Lori Loughlin Wants College Admissions Case Dismissed Because of Prosecutor Misconduct
Lori Loughlin Dismiss My Case, Your Honor Prosecutors Acted Corruptly
Lori Loughlin and other defendants in the college admissions case want a judge to throw out the cases and send prosecutors packing ... because Lori and the others say the U.S. Attorney's Office is guilty ... guilty of gross and shocking misconduct.
Lori, and others who have not copped a plea, laid out why it would be unfair to continue on the with the case. For starters, defense lawyers say authorities browbeat the ringleader in the case -- Rick Singer. Singer initially told prosecutors the money he received from Lori and others were donations made payable to the university, but FBI agents wanted him to call the money bribes. Singer said they were not bribes -- rather donations -- and that's when he says an agent started screaming at him ... ordering him to lie and say they were bribes.
And, Singer says, FBI agents told him to lie on recorded calls to obtain incriminating evidence against the parents.

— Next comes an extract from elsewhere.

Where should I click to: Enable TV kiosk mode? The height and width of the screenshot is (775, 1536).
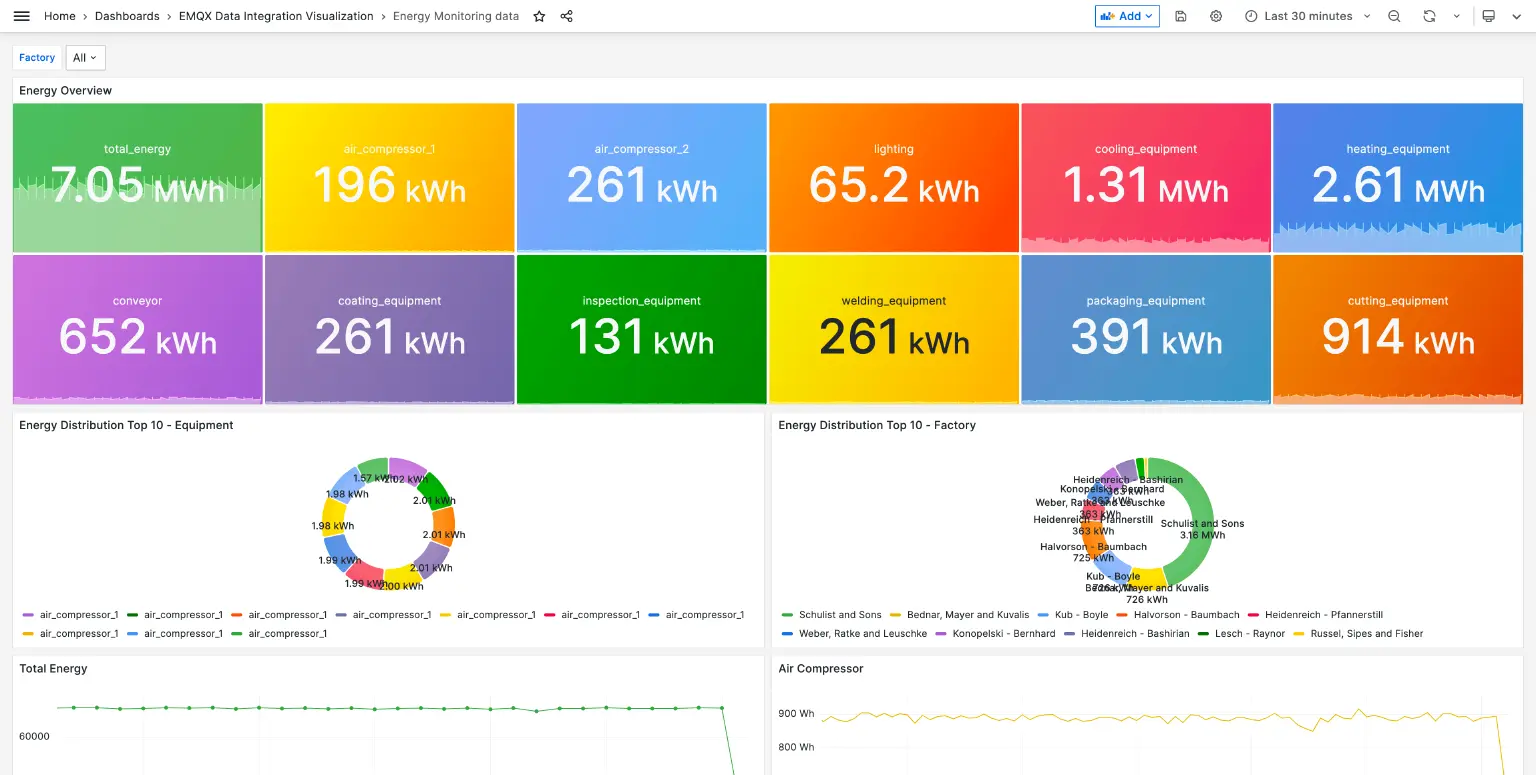tap(1489, 16)
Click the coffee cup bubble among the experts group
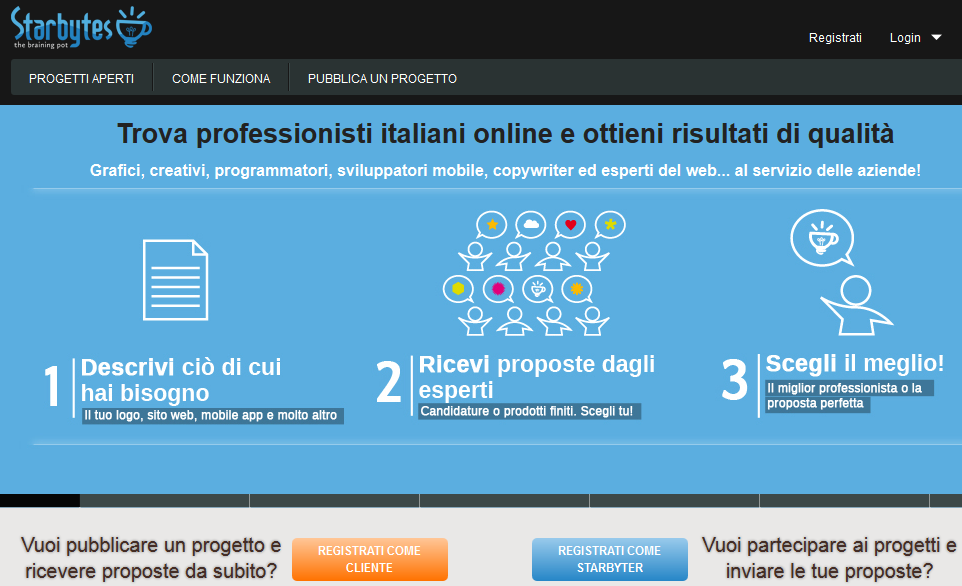 point(537,289)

There's a lot more. Prosecutors withheld this evidence for more than a year, this according to the legal docs, even though they were ordered to produce it.
Singer told agents his clients "typically do not know that [former USC official Donna] Heinel is involved until the time of their first payment." In other words, the clients thought it was legit.
And, the defense says the government recorded various conversations between Singer and various parents, but they claim this "was a sham carefully engineered by government agents in an effort to entrap defendants and "nail" them "at all costs."
In Loughlin's case, according to the docs, she made it clear she did not know the payments were bribes. In a recorded conversation, she says, "Yeah, no, no I -- I had questions about USC. I was like, 'Well, maybe the way they got in you're not supposed to get in like that. I don't know, like can you,' but Moss [her husband] was like, 'No you can make a donation. It's ok,' like I don't know. Uh, yeah, I don't know. But it's all on the up-and-up."
Short story ... the defense says the government has lied, fabricated incriminating evidence and intentionally withheld evidence it was supposed to turn over that tended to show these were not bribes.
The defense wants the charges dismissed ... or at the very least they want all the FBI recordings ruled inadmissible because they were allegedly obtained dishonestly.